Секунду Лелька молчала, а потом села на корточки рядом со мной и заскулила:

– Твои трусы?! Он их что, носил? Целовал на ночь? Нюхал их, что ли?!

– А я знаю? Сама в осадок выпала, когда увидела. А уж мамино лицо даже описать не могу… В общем, бабки он вернул только через месяц. Когда за портфелем своим явился. Хотя, нет, не за портфелем. Он явился к моему папе просить моей руки и сердца.

– О…

– Ого. Прихожу я домой после работы, открываю дверь и вижу картину: на кухне сидит мой батя. Лицом суров, как Александр Карелин перед боем. Молчит. В прихожей стоит моя мама. В слезах. Я тоже стою, ничего не понимаю. Только одно чувствую: в сортир срочно надо, иначе просветления не достигну. Но в сортир я зайти не успела, потому как услышала Женькин голос: «Дядя Слава, я люблю Ксюшу и прошу вас разрешить ей выйти за меня замуж!» Я сначала думала, что у меня переутомление и глюки. Потом поняла, что ни фига. А тут мама голос подала: «Нет, Слава, не разрешай! Он прохиндей и извращенец!» Меня почему-то никто не спросил, хочу ли я замуж за фетишиста Женю? Ну да ладно. Стою, дальше слушаю. Женька, что характерно, меня не видит. А папа бороду в кулак взял, как Иван Васильич в том фильме, и говорит: «Ксюха – баба взрослая. Я за нее ничего не решаю. Ты у нее спрашивай. А что касается меня…» Тут, Лельк, такая пауза повисла…

– Верю. Папу твоего прям как живого щас вижу…

– Спасибо. Можно подумать, он помер, тьфу-тьфу-тьфу. Ну вот, молчит он, а я трясусь как Паркинсон. Потом папа говорит: «А что касается меня, то если она мне хоть раз на тебя пожалуется, я тебе, сынок, не завидую. Ксюха мне в последний раз жаловалась, когда ей десять лет было. Ее тогда мальчик на физкультуре в живот ударил… В общем, попусту она ко мне не придет, учти. И одного ее слова мне хватит. Ты все понял?» Уж не знаю, что там собирался ответить Женька, но я решила, что мне пора выйти на сцену. И вышла. Как царица грузинская Тамара. И говорю: «Я тут краем уха слышала, что меня замуж зовут. Так вот: замуж я не собираюсь. Там хреново кормят, я помню. И уж тем более не пойду за того, кто у меня трусы тырит. Это неинтеллигентно».
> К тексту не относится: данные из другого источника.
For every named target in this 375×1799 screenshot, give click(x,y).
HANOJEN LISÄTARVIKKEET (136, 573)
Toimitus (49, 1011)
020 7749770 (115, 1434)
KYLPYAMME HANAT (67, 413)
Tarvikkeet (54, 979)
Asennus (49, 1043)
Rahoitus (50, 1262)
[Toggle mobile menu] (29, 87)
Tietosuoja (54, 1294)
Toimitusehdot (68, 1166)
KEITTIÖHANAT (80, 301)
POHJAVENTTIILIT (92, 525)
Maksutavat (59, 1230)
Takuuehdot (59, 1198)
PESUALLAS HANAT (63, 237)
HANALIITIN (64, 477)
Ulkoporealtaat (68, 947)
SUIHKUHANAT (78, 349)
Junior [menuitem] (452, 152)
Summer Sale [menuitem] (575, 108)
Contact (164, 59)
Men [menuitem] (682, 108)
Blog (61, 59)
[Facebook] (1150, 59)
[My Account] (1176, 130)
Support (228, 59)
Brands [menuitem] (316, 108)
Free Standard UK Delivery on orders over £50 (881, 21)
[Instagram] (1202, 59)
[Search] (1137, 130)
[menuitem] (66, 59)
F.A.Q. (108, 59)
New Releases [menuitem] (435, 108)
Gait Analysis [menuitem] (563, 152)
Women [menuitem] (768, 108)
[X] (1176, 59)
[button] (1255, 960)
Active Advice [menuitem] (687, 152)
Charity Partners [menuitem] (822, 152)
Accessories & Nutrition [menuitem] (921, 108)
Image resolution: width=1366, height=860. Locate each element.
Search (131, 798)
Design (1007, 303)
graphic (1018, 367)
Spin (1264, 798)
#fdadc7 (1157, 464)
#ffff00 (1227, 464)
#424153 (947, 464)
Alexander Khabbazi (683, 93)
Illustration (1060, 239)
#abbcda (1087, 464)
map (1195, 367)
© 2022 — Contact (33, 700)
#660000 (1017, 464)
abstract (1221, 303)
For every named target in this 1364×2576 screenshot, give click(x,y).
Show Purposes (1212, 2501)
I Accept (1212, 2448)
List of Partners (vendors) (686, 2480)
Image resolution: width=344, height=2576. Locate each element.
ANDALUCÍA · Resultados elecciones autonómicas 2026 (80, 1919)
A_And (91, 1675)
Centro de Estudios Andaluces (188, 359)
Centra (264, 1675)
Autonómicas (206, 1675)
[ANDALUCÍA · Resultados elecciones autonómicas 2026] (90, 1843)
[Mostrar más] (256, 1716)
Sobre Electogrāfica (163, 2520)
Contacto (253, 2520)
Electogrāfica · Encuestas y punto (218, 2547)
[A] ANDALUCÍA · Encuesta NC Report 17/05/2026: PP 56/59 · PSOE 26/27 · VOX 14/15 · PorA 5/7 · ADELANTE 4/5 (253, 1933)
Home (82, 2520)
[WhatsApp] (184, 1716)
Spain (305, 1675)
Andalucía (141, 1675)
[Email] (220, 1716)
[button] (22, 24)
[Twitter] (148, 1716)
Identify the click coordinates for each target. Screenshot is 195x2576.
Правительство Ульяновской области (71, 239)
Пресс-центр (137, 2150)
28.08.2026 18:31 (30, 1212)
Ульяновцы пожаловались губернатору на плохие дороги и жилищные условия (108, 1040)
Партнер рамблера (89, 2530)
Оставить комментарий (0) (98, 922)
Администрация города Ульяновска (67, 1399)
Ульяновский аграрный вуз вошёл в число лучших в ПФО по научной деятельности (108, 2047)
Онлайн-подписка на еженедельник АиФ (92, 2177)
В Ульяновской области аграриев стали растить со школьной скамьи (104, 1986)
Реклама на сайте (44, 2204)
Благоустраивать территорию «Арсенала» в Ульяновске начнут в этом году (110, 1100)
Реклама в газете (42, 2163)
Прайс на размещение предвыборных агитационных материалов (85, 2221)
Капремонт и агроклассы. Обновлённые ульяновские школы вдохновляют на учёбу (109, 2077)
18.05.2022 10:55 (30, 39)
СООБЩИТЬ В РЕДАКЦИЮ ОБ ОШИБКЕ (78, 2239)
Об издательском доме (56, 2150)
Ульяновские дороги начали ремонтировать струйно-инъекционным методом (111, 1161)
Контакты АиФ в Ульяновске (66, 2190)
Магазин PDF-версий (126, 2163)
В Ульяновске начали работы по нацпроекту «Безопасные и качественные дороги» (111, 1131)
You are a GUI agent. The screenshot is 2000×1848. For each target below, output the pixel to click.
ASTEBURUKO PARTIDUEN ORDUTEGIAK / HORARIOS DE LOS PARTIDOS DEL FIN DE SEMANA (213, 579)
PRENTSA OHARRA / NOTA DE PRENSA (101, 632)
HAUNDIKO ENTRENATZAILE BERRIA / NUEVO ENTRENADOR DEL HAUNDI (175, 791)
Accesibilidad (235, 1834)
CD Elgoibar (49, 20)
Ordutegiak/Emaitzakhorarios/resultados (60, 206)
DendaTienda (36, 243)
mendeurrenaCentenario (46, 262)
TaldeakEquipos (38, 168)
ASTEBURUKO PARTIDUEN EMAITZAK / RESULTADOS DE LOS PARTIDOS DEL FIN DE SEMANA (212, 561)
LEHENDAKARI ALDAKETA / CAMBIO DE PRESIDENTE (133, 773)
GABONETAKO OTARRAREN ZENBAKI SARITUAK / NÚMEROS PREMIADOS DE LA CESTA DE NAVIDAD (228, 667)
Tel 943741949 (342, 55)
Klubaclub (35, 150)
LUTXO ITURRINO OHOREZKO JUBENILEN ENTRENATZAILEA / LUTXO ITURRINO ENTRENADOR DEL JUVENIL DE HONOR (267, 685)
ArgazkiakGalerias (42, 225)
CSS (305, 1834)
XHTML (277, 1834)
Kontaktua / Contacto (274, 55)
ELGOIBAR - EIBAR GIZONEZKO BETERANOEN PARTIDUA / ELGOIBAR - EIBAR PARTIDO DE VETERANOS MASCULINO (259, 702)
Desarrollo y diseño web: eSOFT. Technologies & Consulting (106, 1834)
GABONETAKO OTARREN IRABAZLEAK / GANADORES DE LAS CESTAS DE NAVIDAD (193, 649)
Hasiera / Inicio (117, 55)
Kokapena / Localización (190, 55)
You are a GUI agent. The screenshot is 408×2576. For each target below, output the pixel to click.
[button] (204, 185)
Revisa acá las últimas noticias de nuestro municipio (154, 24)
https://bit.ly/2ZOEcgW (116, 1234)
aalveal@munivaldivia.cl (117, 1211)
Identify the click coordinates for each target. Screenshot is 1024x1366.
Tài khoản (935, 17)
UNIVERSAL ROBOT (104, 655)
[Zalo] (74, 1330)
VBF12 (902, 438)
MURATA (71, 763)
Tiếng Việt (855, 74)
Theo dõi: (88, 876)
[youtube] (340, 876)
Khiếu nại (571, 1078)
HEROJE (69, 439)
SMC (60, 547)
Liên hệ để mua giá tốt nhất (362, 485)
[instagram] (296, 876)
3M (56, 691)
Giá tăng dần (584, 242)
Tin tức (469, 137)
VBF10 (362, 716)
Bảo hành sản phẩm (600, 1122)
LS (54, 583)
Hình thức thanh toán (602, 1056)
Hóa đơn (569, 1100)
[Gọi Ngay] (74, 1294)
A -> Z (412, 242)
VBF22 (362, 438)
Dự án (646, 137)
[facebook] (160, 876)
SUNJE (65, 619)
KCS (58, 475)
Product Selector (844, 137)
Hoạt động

Скворцова прикурила новую сигарету.

– Батя у тебя что надо. Всегда его уважала. Другой бы на его месте еще и в табло бы Женьку накатил.

– Я тоже папу люблю, – кивнула я. – Если бы не он… Но дело не в нем. А в том, что я пришла к тебе на свадьбу с целью жениха найти, а тут только Марчел да дядя Митя какой-то невнятный. И я расстроилась, Ольга Валерьевна. Изрядно, между прочим.

– Да иди ты! – отмахнулась Лелька. – Нашла где жениха искать. Ты это… Пока не рыпайся. Не хватай всякое дерьмо. Я скоро в Отрадное перееду, к тебе поближе, тогда и займемся поисками, хочешь?

– Не хочу, – улыбнулась я. – Ты мне найдешь, пожалуй.

– Найду, – согласилась Лелька. – Во всяком случае, трусы он у тебя переть точно не станет.

И мы пошли пить дальше.

Конечно, я Лельке не все рассказала, справедливо полагая, что за некоторые подробности она меня будет ругать, презирать и долго жалеть. Например, я умолчала о том, как мне пришлось познакомиться с матерью Женькиной дочери.

Я вечно вляпываюсь в идиотские ситуации. Но в такую – еще не приходилось.


– Ксенечка… – Лицо Женьки выражало мировую скорбь и нечеловеческую муку. – Ксенечка, мне очень нужна твоя помощь. Прямо не знаю, что делать…

– Что случилось? – Я отложила в сторону калькулятор, с помощью которого производила нехитрые математические действия, наивно полагая, что на дисплее высветится ответ, как прокормить семью из трех человек, включая безработного Женю, на пятьсот рублей в неделю. Вместо ответа там почему-то выскочило число со знаком минус.